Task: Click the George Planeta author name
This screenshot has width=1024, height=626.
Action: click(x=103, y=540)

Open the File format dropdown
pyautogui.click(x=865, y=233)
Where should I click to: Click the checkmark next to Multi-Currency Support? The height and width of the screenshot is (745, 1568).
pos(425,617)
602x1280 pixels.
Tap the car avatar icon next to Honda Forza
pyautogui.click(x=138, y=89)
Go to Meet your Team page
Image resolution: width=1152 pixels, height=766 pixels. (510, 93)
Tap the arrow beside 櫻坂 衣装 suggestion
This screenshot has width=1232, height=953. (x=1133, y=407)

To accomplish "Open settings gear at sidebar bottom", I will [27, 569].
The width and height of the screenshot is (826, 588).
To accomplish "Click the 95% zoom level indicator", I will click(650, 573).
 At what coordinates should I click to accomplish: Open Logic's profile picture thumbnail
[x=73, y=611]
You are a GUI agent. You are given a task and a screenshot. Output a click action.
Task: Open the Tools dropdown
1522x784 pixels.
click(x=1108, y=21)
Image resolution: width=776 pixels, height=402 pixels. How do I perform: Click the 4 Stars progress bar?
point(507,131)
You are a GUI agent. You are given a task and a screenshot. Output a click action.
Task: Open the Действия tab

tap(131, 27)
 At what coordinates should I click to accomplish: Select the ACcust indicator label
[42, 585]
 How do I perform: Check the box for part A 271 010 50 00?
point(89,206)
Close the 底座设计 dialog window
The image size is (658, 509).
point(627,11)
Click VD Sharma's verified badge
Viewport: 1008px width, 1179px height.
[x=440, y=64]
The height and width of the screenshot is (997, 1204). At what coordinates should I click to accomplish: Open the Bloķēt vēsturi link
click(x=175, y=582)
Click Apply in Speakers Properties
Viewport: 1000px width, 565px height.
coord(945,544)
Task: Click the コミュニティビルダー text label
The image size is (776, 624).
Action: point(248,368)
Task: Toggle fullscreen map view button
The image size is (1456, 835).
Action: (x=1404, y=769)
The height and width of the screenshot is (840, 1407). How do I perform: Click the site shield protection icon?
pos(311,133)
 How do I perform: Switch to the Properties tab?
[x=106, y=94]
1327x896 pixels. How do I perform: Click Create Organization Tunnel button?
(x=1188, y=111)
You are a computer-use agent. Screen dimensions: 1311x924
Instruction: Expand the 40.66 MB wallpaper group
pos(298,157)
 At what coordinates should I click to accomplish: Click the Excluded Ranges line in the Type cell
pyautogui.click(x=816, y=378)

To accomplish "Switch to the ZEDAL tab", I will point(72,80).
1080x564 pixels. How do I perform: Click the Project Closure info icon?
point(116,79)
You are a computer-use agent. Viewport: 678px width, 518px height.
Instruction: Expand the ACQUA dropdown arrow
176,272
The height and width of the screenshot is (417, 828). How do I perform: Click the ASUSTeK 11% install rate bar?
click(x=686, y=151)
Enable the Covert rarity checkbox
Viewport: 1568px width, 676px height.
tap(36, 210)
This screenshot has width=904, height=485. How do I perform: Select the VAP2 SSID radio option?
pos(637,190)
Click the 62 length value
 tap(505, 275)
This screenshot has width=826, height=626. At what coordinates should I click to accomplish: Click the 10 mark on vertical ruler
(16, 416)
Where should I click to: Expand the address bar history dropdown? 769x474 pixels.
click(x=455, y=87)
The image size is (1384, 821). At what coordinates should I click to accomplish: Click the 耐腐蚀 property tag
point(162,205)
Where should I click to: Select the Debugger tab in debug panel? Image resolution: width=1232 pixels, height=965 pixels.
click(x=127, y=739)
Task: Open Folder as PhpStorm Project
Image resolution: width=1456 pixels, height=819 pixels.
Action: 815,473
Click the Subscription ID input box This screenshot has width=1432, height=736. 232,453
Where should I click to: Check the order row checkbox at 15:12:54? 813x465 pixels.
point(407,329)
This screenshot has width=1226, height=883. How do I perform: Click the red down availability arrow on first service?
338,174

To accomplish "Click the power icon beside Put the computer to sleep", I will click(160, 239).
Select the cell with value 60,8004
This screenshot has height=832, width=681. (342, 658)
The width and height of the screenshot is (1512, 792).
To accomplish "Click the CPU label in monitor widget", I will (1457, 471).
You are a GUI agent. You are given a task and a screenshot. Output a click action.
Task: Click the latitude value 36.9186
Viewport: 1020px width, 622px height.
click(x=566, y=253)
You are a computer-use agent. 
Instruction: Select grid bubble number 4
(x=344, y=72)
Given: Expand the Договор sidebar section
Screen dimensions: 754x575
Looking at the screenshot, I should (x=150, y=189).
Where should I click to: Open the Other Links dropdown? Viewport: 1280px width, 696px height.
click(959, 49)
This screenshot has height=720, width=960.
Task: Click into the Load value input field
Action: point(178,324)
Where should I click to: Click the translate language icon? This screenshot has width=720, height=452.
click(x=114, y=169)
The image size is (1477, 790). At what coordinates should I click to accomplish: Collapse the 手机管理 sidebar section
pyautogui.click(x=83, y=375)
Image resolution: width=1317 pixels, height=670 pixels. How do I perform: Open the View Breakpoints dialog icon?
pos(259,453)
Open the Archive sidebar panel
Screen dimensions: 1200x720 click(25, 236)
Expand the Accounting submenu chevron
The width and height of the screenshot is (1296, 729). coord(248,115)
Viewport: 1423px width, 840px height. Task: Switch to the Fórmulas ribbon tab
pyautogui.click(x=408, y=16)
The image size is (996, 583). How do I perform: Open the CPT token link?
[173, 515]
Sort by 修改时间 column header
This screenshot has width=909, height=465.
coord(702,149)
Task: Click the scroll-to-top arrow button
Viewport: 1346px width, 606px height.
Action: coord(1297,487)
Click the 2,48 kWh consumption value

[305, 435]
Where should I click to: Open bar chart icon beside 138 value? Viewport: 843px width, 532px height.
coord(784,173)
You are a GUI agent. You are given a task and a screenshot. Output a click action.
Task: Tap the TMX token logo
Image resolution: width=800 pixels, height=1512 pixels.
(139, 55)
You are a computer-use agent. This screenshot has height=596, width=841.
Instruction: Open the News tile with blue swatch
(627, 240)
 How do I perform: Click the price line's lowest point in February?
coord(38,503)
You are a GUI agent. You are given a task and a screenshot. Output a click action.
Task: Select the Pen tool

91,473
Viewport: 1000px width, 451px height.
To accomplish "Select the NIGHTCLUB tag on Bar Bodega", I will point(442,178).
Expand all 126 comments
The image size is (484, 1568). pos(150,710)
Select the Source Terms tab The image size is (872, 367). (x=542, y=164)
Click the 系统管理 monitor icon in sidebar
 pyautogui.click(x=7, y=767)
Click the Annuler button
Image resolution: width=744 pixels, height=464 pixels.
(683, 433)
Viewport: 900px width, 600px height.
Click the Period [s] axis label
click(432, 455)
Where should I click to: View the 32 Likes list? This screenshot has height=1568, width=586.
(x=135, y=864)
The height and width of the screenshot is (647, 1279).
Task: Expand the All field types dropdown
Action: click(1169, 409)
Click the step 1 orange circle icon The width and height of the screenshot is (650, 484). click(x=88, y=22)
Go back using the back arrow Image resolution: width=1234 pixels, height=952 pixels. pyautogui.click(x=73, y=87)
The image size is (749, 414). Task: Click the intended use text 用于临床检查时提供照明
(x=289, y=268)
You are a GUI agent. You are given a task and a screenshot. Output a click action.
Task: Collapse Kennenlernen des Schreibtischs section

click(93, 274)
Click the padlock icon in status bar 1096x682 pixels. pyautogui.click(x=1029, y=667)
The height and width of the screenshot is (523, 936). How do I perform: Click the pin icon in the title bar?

● ● ● ● ● ● ●

# WORK TO COMPLETE
Copy out every one of the entries above word for word, without changing anything.

# EXERCISE RESPONSE
Task: Click the George Planeta author name
This screenshot has width=1024, height=626.
Action: click(x=103, y=540)

Open the File format dropdown
pyautogui.click(x=865, y=233)
Where should I click to: Click the checkmark next to Multi-Currency Support? The height and width of the screenshot is (745, 1568).
pos(425,617)
602x1280 pixels.
Tap the car avatar icon next to Honda Forza
pyautogui.click(x=138, y=89)
Go to Meet your Team page
Image resolution: width=1152 pixels, height=766 pixels. (510, 93)
Tap the arrow beside 櫻坂 衣装 suggestion
This screenshot has width=1232, height=953. (x=1133, y=407)

To accomplish "Open settings gear at sidebar bottom", I will [27, 569].
The width and height of the screenshot is (826, 588).
To accomplish "Click the 95% zoom level indicator", I will click(650, 573).
 At what coordinates should I click to accomplish: Open Logic's profile picture thumbnail
[x=73, y=611]
You are a GUI agent. You are given a task and a screenshot. Output a click action.
Task: Open the Tools dropdown
1522x784 pixels.
click(x=1108, y=21)
Image resolution: width=776 pixels, height=402 pixels. How do I perform: Click the 4 Stars progress bar?
point(507,131)
You are a GUI agent. You are given a task and a screenshot. Output a click action.
Task: Open the Действия tab

tap(131, 27)
 At what coordinates should I click to accomplish: Select the ACcust indicator label
[42, 585]
 How do I perform: Check the box for part A 271 010 50 00?
point(89,206)
Close the 底座设计 dialog window
The image size is (658, 509).
point(627,11)
Click VD Sharma's verified badge
Viewport: 1008px width, 1179px height.
[x=440, y=64]
The height and width of the screenshot is (997, 1204). At what coordinates should I click to accomplish: Open the Bloķēt vēsturi link
click(x=175, y=582)
Click Apply in Speakers Properties
Viewport: 1000px width, 565px height.
coord(945,544)
Task: Click the コミュニティビルダー text label
The image size is (776, 624).
Action: point(248,368)
Task: Toggle fullscreen map view button
The image size is (1456, 835).
Action: (x=1404, y=769)
The height and width of the screenshot is (840, 1407). How do I perform: Click the site shield protection icon?
pos(311,133)
 How do I perform: Switch to the Properties tab?
[x=106, y=94]
1327x896 pixels. How do I perform: Click Create Organization Tunnel button?
(x=1188, y=111)
You are a computer-use agent. Screen dimensions: 1311x924
Instruction: Expand the 40.66 MB wallpaper group
pos(298,157)
 At what coordinates should I click to accomplish: Click the Excluded Ranges line in the Type cell
pyautogui.click(x=816, y=378)

To accomplish "Switch to the ZEDAL tab", I will point(72,80).
1080x564 pixels. How do I perform: Click the Project Closure info icon?
point(116,79)
You are a computer-use agent. Viewport: 678px width, 518px height.
Instruction: Expand the ACQUA dropdown arrow
176,272
The height and width of the screenshot is (417, 828). How do I perform: Click the ASUSTeK 11% install rate bar?
click(x=686, y=151)
Enable the Covert rarity checkbox
Viewport: 1568px width, 676px height.
tap(36, 210)
This screenshot has width=904, height=485. How do I perform: Select the VAP2 SSID radio option?
pos(637,190)
Click the 62 length value
 tap(505, 275)
This screenshot has width=826, height=626. At what coordinates should I click to accomplish: Click the 10 mark on vertical ruler
(16, 416)
Where should I click to: Expand the address bar history dropdown? 769x474 pixels.
click(x=455, y=87)
The image size is (1384, 821). At what coordinates should I click to accomplish: Click the 耐腐蚀 property tag
point(162,205)
Where should I click to: Select the Debugger tab in debug panel? Image resolution: width=1232 pixels, height=965 pixels.
click(x=127, y=739)
Task: Open Folder as PhpStorm Project
Image resolution: width=1456 pixels, height=819 pixels.
Action: 815,473
Click the Subscription ID input box This screenshot has width=1432, height=736. 232,453
Where should I click to: Check the order row checkbox at 15:12:54? 813x465 pixels.
point(407,329)
This screenshot has width=1226, height=883. How do I perform: Click the red down availability arrow on first service?
338,174

To accomplish "Click the power icon beside Put the computer to sleep", I will click(160, 239).
Select the cell with value 60,8004
This screenshot has height=832, width=681. (342, 658)
The width and height of the screenshot is (1512, 792).
To accomplish "Click the CPU label in monitor widget", I will (1457, 471).
You are a GUI agent. You are given a task and a screenshot. Output a click action.
Task: Click the latitude value 36.9186
Viewport: 1020px width, 622px height.
click(x=566, y=253)
You are a computer-use agent. 
Instruction: Select grid bubble number 4
(x=344, y=72)
Given: Expand the Договор sidebar section
Screen dimensions: 754x575
Looking at the screenshot, I should (x=150, y=189).
Where should I click to: Open the Other Links dropdown? Viewport: 1280px width, 696px height.
click(959, 49)
This screenshot has height=720, width=960.
Task: Click into the Load value input field
Action: point(178,324)
Where should I click to: Click the translate language icon? This screenshot has width=720, height=452.
click(x=114, y=169)
The image size is (1477, 790). At what coordinates should I click to accomplish: Collapse the 手机管理 sidebar section
pyautogui.click(x=83, y=375)
Image resolution: width=1317 pixels, height=670 pixels. How do I perform: Open the View Breakpoints dialog icon?
pos(259,453)
Open the Archive sidebar panel
Screen dimensions: 1200x720 click(25, 236)
Expand the Accounting submenu chevron
The width and height of the screenshot is (1296, 729). coord(248,115)
Viewport: 1423px width, 840px height. Task: Switch to the Fórmulas ribbon tab
pyautogui.click(x=408, y=16)
The image size is (996, 583). How do I perform: Open the CPT token link?
[173, 515]
Sort by 修改时间 column header
This screenshot has width=909, height=465.
coord(702,149)
Task: Click the scroll-to-top arrow button
Viewport: 1346px width, 606px height.
Action: coord(1297,487)
Click the 2,48 kWh consumption value

[305, 435]
Where should I click to: Open bar chart icon beside 138 value? Viewport: 843px width, 532px height.
coord(784,173)
You are a GUI agent. You are given a task and a screenshot. Output a click action.
Task: Tap the TMX token logo
Image resolution: width=800 pixels, height=1512 pixels.
(139, 55)
You are a computer-use agent. This screenshot has height=596, width=841.
Instruction: Open the News tile with blue swatch
(627, 240)
 How do I perform: Click the price line's lowest point in February?
coord(38,503)
You are a GUI agent. You are given a task and a screenshot. Output a click action.
Task: Select the Pen tool

91,473
Viewport: 1000px width, 451px height.
To accomplish "Select the NIGHTCLUB tag on Bar Bodega", I will point(442,178).
Expand all 126 comments
The image size is (484, 1568). pos(150,710)
Select the Source Terms tab The image size is (872, 367). (x=542, y=164)
Click the 系统管理 monitor icon in sidebar
 pyautogui.click(x=7, y=767)
Click the Annuler button
Image resolution: width=744 pixels, height=464 pixels.
(683, 433)
Viewport: 900px width, 600px height.
Click the Period [s] axis label
click(432, 455)
Where should I click to: View the 32 Likes list? This screenshot has height=1568, width=586.
(x=135, y=864)
The height and width of the screenshot is (647, 1279).
Task: Expand the All field types dropdown
Action: click(1169, 409)
Click the step 1 orange circle icon The width and height of the screenshot is (650, 484). click(x=88, y=22)
Go back using the back arrow Image resolution: width=1234 pixels, height=952 pixels. pyautogui.click(x=73, y=87)
The image size is (749, 414). Task: Click the intended use text 用于临床检查时提供照明
(x=289, y=268)
You are a GUI agent. You are given a task and a screenshot. Output a click action.
Task: Collapse Kennenlernen des Schreibtischs section

click(93, 274)
Click the padlock icon in status bar 1096x682 pixels. pyautogui.click(x=1029, y=667)
The height and width of the screenshot is (523, 936). How do I perform: Click the pin icon in the title bar?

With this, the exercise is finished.